What needs to be done
When you reach the line containing "This screenshot has height=187, width=292." in the entries below, please begin setting down lines exactly, stop only after the last one, and add nothing else.

Stored data entries
Segment Open

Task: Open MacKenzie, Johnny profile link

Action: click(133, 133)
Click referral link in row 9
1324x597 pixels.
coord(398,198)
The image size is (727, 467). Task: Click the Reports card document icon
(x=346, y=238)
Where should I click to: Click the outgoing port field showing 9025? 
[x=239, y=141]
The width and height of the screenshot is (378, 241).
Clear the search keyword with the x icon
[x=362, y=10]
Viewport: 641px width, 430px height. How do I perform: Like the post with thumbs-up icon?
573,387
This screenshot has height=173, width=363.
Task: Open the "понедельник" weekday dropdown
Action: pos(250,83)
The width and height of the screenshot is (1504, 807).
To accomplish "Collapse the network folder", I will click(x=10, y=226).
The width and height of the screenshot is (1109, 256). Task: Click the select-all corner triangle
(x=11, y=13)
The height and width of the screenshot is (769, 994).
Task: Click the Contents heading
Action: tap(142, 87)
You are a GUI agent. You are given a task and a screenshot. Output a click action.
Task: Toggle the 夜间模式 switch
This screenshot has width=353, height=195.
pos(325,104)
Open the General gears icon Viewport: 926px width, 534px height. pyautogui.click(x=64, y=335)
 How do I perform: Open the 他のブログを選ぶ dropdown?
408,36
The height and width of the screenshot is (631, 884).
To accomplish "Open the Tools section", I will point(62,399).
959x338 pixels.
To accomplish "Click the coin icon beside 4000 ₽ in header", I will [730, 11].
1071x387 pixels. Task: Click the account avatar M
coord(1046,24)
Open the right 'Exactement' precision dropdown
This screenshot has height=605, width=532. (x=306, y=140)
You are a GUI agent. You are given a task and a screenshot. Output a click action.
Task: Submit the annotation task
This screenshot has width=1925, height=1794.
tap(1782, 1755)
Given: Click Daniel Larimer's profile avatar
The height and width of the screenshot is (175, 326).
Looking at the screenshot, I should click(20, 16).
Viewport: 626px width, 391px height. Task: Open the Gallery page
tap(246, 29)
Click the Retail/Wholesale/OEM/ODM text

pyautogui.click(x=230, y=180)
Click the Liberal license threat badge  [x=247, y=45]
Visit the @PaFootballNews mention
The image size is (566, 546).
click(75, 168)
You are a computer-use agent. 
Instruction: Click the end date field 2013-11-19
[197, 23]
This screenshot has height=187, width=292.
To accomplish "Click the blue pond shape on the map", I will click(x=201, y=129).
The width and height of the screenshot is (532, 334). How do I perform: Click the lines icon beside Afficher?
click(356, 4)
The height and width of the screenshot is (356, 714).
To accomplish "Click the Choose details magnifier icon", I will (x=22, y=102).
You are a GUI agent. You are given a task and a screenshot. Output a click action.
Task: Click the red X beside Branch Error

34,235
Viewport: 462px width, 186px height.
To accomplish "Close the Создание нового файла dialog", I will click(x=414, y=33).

Segment Closed

Output below
This screenshot has height=187, width=292.
To accomplish "Click the blue pond shape on the map", I will click(x=201, y=129).
The width and height of the screenshot is (532, 334). How do I perform: Click the lines icon beside Afficher?
click(356, 4)
The height and width of the screenshot is (356, 714).
To accomplish "Click the Choose details magnifier icon", I will (x=22, y=102).
You are a GUI agent. You are given a task and a screenshot. Output a click action.
Task: Click the red X beside Branch Error

34,235
Viewport: 462px width, 186px height.
To accomplish "Close the Создание нового файла dialog", I will click(x=414, y=33).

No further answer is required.